>>>
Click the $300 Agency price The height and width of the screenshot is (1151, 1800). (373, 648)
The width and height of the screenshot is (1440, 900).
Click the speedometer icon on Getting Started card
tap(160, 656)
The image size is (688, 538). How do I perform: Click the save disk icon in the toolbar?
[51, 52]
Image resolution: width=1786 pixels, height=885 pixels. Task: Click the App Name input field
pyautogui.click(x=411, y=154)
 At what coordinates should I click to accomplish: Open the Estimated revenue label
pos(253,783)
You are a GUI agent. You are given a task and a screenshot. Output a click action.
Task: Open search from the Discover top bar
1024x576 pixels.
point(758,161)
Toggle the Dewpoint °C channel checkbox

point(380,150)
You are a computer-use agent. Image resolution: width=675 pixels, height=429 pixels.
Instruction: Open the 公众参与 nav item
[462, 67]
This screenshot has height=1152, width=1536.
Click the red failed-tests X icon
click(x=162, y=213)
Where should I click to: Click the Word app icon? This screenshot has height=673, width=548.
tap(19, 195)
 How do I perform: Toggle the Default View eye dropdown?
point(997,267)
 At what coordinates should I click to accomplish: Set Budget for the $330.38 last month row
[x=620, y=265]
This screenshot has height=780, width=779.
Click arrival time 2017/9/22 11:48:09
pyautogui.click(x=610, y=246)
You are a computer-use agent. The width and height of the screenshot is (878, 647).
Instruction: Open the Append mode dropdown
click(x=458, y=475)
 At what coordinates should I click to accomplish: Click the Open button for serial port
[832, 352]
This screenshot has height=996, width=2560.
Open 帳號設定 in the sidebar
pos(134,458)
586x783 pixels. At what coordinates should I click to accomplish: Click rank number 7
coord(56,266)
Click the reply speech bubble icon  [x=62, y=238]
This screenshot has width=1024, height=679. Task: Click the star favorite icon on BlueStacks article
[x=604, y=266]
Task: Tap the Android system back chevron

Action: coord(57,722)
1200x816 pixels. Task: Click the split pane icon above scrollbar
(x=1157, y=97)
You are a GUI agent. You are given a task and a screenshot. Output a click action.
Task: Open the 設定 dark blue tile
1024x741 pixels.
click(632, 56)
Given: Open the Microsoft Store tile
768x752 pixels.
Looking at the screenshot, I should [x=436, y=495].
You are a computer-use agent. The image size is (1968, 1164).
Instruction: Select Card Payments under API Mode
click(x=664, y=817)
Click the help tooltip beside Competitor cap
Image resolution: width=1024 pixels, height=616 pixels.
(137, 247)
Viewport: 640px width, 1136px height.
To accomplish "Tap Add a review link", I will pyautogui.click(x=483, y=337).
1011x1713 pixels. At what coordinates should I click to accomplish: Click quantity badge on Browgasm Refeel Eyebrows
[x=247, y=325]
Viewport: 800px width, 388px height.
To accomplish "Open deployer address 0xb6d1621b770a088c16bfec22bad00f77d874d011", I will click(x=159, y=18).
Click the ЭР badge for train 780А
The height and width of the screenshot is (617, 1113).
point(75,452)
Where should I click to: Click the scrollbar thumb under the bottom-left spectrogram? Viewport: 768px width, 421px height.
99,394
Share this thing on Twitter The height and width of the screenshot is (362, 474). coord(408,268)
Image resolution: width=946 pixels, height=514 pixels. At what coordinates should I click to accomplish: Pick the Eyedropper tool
<<<
▶ **Exercise requirements**:
As the answer, set down only the lines from the data above between the one holding "Image resolution: width=1024" and the one holding "Share this thing", inclusive, exactly as they read.

▶ **Exercise solution**:
Image resolution: width=1024 pixels, height=616 pixels.
(137, 247)
Viewport: 640px width, 1136px height.
To accomplish "Tap Add a review link", I will pyautogui.click(x=483, y=337).
1011x1713 pixels. At what coordinates should I click to accomplish: Click quantity badge on Browgasm Refeel Eyebrows
[x=247, y=325]
Viewport: 800px width, 388px height.
To accomplish "Open deployer address 0xb6d1621b770a088c16bfec22bad00f77d874d011", I will click(x=159, y=18).
Click the ЭР badge for train 780А
The height and width of the screenshot is (617, 1113).
point(75,452)
Where should I click to: Click the scrollbar thumb under the bottom-left spectrogram? Viewport: 768px width, 421px height.
99,394
Share this thing on Twitter The height and width of the screenshot is (362, 474). coord(408,268)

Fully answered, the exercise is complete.